--- Try it ---
Every line from the start of the records below to the line containing "Given: Follow the" should be retyped exactly, that line included, and no others.

--- Supplied records ---
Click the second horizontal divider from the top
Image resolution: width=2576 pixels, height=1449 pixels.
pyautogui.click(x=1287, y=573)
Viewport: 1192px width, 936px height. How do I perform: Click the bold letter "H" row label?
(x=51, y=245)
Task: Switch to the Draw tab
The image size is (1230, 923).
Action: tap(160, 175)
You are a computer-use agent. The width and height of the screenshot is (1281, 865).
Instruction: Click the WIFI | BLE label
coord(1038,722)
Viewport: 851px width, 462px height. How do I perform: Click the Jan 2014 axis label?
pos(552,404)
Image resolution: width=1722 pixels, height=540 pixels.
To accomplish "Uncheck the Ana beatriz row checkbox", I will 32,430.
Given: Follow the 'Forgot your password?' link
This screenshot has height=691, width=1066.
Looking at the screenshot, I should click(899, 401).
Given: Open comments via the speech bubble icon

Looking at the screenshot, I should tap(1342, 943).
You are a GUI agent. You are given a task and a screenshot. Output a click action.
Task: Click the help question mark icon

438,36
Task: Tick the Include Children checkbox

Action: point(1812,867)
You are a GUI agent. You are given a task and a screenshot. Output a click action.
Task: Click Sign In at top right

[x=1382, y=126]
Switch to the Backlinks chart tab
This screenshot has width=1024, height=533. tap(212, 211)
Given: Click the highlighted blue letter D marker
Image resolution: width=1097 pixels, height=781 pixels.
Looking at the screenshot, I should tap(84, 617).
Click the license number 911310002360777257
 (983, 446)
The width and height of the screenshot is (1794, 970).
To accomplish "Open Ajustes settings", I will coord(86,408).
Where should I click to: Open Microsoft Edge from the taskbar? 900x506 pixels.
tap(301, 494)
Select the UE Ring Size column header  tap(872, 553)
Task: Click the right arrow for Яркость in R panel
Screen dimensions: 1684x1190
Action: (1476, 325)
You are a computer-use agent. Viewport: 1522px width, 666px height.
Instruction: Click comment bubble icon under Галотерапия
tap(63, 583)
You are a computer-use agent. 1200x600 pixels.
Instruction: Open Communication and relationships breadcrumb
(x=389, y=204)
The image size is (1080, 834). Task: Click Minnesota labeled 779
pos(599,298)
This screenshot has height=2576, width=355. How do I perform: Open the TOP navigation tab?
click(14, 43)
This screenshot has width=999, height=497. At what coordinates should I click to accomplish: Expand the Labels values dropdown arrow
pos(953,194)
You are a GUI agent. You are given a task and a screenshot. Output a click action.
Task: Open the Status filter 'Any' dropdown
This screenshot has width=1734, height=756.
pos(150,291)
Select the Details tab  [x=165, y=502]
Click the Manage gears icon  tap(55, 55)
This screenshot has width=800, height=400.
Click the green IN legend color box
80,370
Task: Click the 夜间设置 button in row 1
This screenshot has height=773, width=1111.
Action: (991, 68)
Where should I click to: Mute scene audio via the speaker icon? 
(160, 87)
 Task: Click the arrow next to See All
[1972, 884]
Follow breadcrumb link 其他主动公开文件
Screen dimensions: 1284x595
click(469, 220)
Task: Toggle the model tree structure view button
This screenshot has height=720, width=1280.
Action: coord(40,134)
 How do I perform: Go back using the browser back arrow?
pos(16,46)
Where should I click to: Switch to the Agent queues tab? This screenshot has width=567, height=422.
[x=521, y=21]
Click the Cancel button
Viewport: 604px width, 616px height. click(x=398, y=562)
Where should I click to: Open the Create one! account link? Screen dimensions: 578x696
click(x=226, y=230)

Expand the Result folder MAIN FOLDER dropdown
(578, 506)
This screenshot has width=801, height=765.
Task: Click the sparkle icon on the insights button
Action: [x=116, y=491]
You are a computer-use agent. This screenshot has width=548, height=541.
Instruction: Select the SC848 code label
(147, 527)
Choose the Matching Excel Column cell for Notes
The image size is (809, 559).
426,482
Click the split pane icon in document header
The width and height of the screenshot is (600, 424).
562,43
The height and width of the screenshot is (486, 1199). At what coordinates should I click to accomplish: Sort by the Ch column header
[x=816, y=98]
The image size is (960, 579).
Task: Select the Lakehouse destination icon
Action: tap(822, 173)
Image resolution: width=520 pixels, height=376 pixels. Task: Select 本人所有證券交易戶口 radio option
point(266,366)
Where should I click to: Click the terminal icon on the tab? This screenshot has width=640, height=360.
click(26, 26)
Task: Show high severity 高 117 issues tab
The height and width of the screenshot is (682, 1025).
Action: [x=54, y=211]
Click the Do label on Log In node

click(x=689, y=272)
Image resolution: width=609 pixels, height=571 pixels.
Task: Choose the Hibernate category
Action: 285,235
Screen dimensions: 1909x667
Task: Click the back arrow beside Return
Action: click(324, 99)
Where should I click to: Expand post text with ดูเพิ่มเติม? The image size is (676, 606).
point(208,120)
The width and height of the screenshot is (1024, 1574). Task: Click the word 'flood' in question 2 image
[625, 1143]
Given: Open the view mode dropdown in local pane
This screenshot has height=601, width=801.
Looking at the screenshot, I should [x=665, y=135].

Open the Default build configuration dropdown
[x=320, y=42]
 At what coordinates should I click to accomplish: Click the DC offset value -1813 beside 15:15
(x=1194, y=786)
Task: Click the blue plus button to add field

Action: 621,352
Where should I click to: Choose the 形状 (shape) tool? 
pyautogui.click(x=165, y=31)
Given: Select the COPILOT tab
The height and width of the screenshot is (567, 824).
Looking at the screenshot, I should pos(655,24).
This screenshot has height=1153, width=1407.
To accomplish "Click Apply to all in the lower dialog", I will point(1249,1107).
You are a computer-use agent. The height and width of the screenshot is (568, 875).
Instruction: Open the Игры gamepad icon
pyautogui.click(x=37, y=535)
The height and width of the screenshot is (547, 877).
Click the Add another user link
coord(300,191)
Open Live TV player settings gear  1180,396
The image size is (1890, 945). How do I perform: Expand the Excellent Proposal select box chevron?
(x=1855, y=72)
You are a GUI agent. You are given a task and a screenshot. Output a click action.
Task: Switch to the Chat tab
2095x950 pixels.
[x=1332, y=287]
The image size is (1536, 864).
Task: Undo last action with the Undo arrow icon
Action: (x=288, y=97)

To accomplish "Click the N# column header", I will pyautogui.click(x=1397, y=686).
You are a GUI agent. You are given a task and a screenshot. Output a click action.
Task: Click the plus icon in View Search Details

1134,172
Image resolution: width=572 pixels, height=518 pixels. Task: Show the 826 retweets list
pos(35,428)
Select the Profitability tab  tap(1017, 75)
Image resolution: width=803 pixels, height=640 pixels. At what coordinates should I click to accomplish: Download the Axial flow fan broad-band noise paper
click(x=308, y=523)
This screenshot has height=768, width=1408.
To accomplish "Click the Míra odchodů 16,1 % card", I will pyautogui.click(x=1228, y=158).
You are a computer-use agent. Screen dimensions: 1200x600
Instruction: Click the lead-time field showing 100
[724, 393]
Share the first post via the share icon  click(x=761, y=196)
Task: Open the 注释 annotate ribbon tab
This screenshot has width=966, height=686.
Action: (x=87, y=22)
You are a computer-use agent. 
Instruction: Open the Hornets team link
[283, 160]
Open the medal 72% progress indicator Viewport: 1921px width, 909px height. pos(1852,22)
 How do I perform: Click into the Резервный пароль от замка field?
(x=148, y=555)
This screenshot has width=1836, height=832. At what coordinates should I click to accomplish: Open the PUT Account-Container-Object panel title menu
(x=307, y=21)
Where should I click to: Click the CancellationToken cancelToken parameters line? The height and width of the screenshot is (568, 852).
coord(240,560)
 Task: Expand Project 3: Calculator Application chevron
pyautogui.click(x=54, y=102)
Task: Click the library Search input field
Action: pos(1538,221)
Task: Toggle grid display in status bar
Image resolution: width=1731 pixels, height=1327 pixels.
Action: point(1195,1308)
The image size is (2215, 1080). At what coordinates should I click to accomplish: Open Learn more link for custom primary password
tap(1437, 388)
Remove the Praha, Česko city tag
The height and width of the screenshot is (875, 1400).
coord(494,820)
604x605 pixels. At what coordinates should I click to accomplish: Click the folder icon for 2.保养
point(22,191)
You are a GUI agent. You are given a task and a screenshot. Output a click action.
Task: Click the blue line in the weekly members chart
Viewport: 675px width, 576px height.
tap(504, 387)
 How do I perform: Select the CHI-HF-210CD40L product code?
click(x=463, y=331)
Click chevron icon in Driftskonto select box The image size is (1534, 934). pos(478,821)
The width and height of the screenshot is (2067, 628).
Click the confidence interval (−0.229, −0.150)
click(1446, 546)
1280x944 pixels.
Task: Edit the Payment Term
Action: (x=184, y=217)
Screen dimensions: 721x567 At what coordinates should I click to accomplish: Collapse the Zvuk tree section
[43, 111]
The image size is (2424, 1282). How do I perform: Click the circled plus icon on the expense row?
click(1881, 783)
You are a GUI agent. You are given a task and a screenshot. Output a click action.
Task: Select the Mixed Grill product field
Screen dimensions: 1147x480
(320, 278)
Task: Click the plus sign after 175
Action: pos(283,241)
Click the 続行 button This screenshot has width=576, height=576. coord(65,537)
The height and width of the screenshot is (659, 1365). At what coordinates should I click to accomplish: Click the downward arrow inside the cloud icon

--- Response ---
Click the second horizontal divider from the top
Image resolution: width=2576 pixels, height=1449 pixels.
pyautogui.click(x=1287, y=573)
Viewport: 1192px width, 936px height. How do I perform: Click the bold letter "H" row label?
(x=51, y=245)
Task: Switch to the Draw tab
The image size is (1230, 923).
Action: tap(160, 175)
You are a computer-use agent. The width and height of the screenshot is (1281, 865).
Instruction: Click the WIFI | BLE label
coord(1038,722)
Viewport: 851px width, 462px height. How do I perform: Click the Jan 2014 axis label?
pos(552,404)
Image resolution: width=1722 pixels, height=540 pixels.
To accomplish "Uncheck the Ana beatriz row checkbox", I will 32,430.
Given: Follow the 'Forgot your password?' link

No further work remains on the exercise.